Changes implemented during November 16-22, 2018 maintenance
Sapelo decommissioned
The original Sapelo cluster (sapelo1.gacrc.uga.edu) is now fully decommissioned and the nodes that were originally part of Sapelo were migrated into Sapelo2.
File transfer nodes (xfer) require Archpass Duo
The file transfer nodes (xfer) now require two-factor authentication using Archpass Duo. When connecting to an xfer node from off-campus, please first connect to the UGA VPN and then connect to xfer.gacrc.uga.edu. Some documentation on changes needed in the configuration of FileZilla and WinSCP to accommodate using Archpass Duo is available at Transferring Files.
New hardware added into Sapelo2
In addition to the nodes that were originally part of Sapelo, we have added the following new hardware into Sapelo2:
- 42 compute nodes with Intel Xeon Skylake processors (32 cores and 187GB of RAM per node)
- 4 compute nodes with Intel Xeon Skylake processors (32 cores and 187GB of RAM) and 1 NVIDIA P100 GPU card per node
- DDN SFA14KX Lustre appliance (1.26PB), serving /scratch and /work areas
- An EDR Infiniband network that provides internodal communication among a subset of compute nodes and between these nodes and the storage devices serving the users home directories and the scratch and work directories. The subset of nodes that are connected to the EDR IB fabric comprises the new Intel Skylake nodes and the Intel Broadwell nodes that were already on Sapelo2.
Changes in the storage systems on Sapelo2
/lustre1 decommissioned
The Seagate (Xyratex) ClusterStor1500 Lustre appliance that served /lustre1 has been decommissioned. The new scratch file system is called /scratch and resides in the new DDN SFA14KX Lustre appliance. All files that were in /lustre1 at the start of the maintenance window (5PM Nov. 16th, 2018) were copied into the new /scratch file system.
Jobs that have already been submitted from the /lustre1 directory (i.e. jobs that were pending during the maintenance) will not be affected by the decommissioning of /lustre1, as a link is provided that points /lustre1 to /scratch.
Any new jobs using the scratch file system should be accessed from /scratch and not from /lustre1. The /lustre1 link will be removed after the jobs that were submitted before the maintenance window complete.
Please do not submit any new jobs from /lustre1
If your job submission scripts or other programs have the /lustre1 path hardcoded in them, please change these files to replace /lustre1 by /scratch.
Some applications experienced issues on Sapelo2 when using /lustre1, because /lustre1 did not have the file locking feature enabled on Sapelo2. These issues should not occur on Sapelo2 when using /scratch, as /scratch does have the file locking feature enabled.
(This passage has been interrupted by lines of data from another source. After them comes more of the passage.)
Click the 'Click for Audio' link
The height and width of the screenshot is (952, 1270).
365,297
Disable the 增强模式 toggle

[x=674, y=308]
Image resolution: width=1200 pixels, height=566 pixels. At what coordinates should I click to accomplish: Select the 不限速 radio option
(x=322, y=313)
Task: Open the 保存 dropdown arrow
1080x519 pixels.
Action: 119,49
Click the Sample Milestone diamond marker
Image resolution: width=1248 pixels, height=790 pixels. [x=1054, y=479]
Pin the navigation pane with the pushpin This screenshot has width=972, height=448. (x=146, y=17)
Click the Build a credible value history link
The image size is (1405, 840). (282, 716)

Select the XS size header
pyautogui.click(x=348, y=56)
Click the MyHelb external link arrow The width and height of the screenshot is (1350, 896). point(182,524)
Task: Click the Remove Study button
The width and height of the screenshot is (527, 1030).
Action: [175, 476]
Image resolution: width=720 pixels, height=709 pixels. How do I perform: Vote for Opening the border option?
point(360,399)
/scratch file system and file retention policy
Coming soon: "30-day purge" policy for files in /scratch
/work file system
Each group now has a /work directory (e.g. for abclab group, this directory is called /work/abclab), with a per group quota of 500GB and a maximum number of files limited to 100,000, that can be used to store input files that are often needed for repeated jobs, possibly by multiple users within a group, such as reference data and model data. For more information, please see Disk Storage.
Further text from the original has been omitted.